Turns out, I just needed the right time and place to get to know the girl a bit more, to see her sparkle, and to see her excitement in life. Z was like a dream come true. We worked together and every time I saw her, it felt like heaven. By the time I had fallen for her, she had moved on with a lawyer (a woman as well). I felt hopeless; like I had missed out on a big opportunity to get to know an amazing person. Nevertheless, Z taught me such a valuable lesson without knowing it, and she’ll probably never know it. She taught me to go for what I want in life, (no matter who it is) or I may find myself getting left behind.

Z may have been my first woman crush, but she was definitely not my first girlfriend. I dated here and there and remember having the hots for a girl named R in my high school. Then again, I didn’t know how to express that I might be queer, let alone express that I did in fact like her back. To add additional complication, I was in a very heterosexual relationship at the time with both of us thinking that I was straight. She was a strange girl, but I won’t lie to myself, she was totally my type.

Women truly are beautiful. With Autism, I couldn’t differentiate if I felt jealousy or something else. Later in life, I realized that my infatuation and sexual frustration were rooted in something deeper; feeling trapped in an identity i didn’t connect with.

Funnily enough, after facing a lot of traumatic experiences dating men, I thought I’d give women a try.
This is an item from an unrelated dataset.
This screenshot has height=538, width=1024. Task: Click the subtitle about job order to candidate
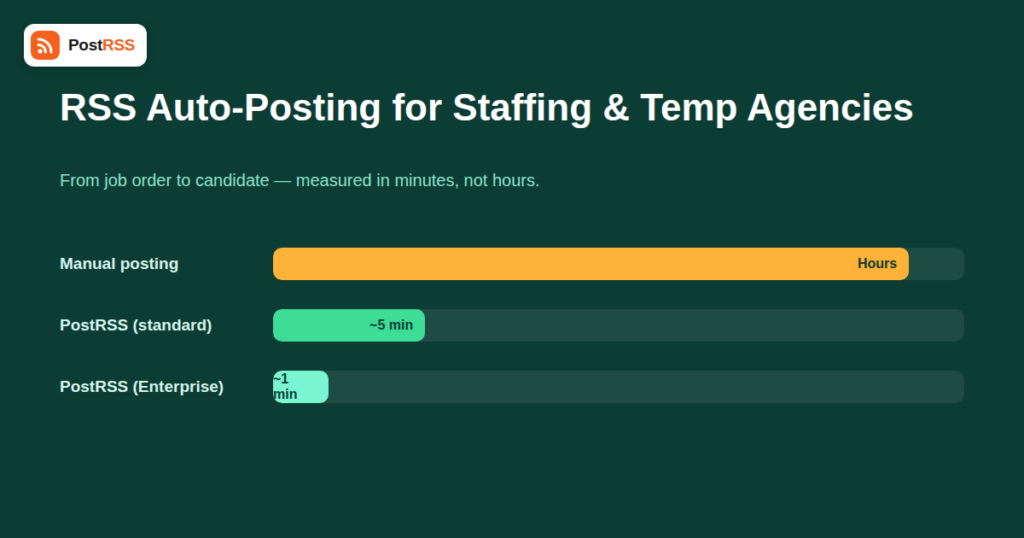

Man, was that a bad idea. I struck out multiple times with women over 6 years. It was hard and I literally never thought someone would like me enough to at least date me, let alone love me. As much as I wish I was a Casanova, I was much more of a Napoleon Dynamite whenever it came to women. Sad, I very much know. Face palming, disgusted nose wrinkling, shame-filled attempts to woo a girl off her feet. Boy was that embarrassing to admit. This year, I decided to open up my heart to men again.

The first two guys of the year messed up my self confidence. Guy number one, A, was nice and sweet at first. But after he got what he wanted, he discarded me like his used condom. Resentful, I quickly moved on to the next guy, who we’ll call Spaghetti Breath because in all honesty, I forgot his name. That went nice at first and then I got ghosted for quite a while, only to get a text from him explaining to me how my compliments made him uncomfortable. I am apparently “too Autistic” for him and he works with Autistic children. I was told I am not girlfriend material, let alone wife material.

Fast forward two months later and I met this guy on a dating app. He’s sweet, kind, nerdy, funny…the whole package. His name is Connor.

Connor was the first person to teach me how to feel cared about in a healthy relationship as a bisexual. No over-sexualization or worrying about me cheating on him, and nothing but consent. I feel constantly reassured and I appreciate him so much.

My journey as a bisexual has been nothing short of complicated and enlightening. More than anything, it has taught me that I’m attracted to people with good hearts, no matter their gender identity. While our gender is simply socially constructed, our humanity is what truly shapes who we become.

A 28 year old, who is psychology turned photography major. started off in Guatemala, lived there for a couple of years until I received citizenship in Canada. After that, I went to school for 12 years, under the Canadian school system. I had a couple of traumatic events after I had graduated from high school damaging my memory. So I currently have a surprised memory. But with all those traumatic events, I was finally able to get treatment I was denied originally. I spent about a month originally, and have been in and out of their system as an in-patient. I got proper treatment. Now, outside of school I spend a lot of time in treatment centres of CAMH. I’ve spent a couple of years off due to mental health, only to have a deeper understanding for treatments, people, and the ways but could help them enjoy their lives more. It’s always such a good feeling to see people blossom into who they deserve to be. I’m still learning how to be okay, and being who I should be.